As is normal in the Seanad elections, quota was barely reached after an agonizingly long count and there was a sizable gap between those elected or the immediate runner-up places, and the rest.
Mullen and Quinn were both re-elected. Being sitting Senators, they have the experience at elections, they have greater financial backing and they have a greater public presence. Mullen’s re-election has caused a bit of a stir with some, but he’s been the most prominent Senator, bar David Norris, during the last term. In the end, in a contest that is more about name recognition than policy (and I am not a fan of Mullen’s policies) they were always going to be frontrunners.
Dr John Crown benefitted from this, the new man in the chamber. He’s public profile, through his newspaper columns and the like, was enough to get him more first preferences then you might expect. Moreover, he’s a Doctor, he’s a major critic of the healthcare system…it doesn’t take much to get popularity from those things.
Kelleher’s tally is a bit of a surprise alright, the Clare teacher polling well into the 5’000 range. He might have been the only candidate to attract people’s eyes without a base of recognition to start from, and he was transfer friendly. He might be tempted to try again, perhaps in local elections.
The others who got respectable numbers, Keogh, O’Connor and the like, still were out of the count fairly quickly. The election was really contested by just four men after the first count. The rest, under a thousand votes, are also-rans, the people who thought the Seanad would be easier to run for then it actually was. Of special note to me is the performance of the party candidates. Very quickly:
Labour’s James Doorley, 665, very disappointing in the wake of Labour’s GE success.

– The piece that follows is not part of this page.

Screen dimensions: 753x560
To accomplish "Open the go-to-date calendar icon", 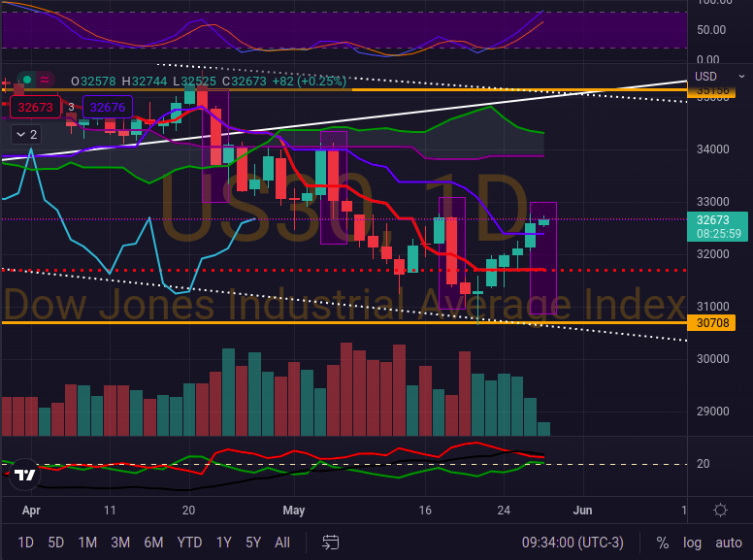I will [331, 543].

Fine Gael’s John Kennedy, under 300, not anywhere near what he needs to remain a viable political candidate for the party.
Fine Gael’s Helen Keogh, over a thousand, she can be happy with her lot.

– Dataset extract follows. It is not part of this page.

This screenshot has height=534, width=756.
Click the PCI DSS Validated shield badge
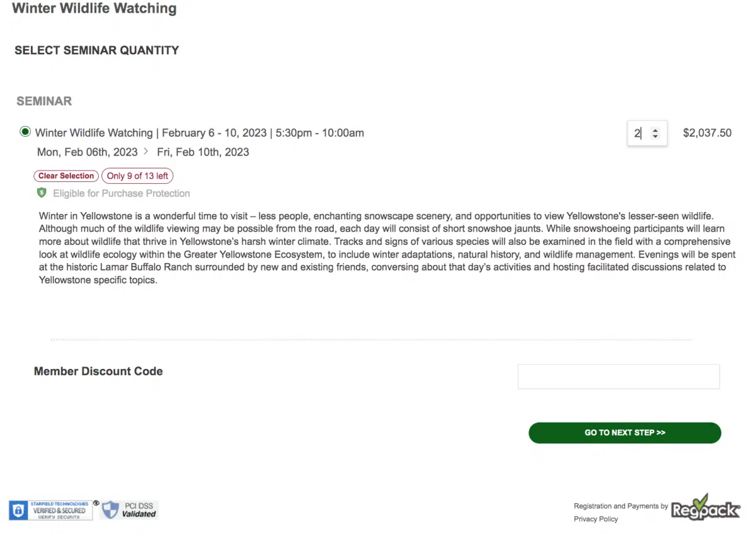(130, 510)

Fianna Fail’s Paul Lynam, 486, better than I thought from a student candidate.
Sinn Fein’s Eoin O’Brion, 496, I doubt he would be happy with that, considering his good run in the GE.
Green’s Niall O’Brolchain, 718, better than I would have guessed, but still a depressing result for that party.
Fine Gael’s Daniel Sullivan, 193, nowhere.
The election is done, and it remains to be seen if we will have another one. And, of course, it remains a constant: it doesn’t really matter anyway.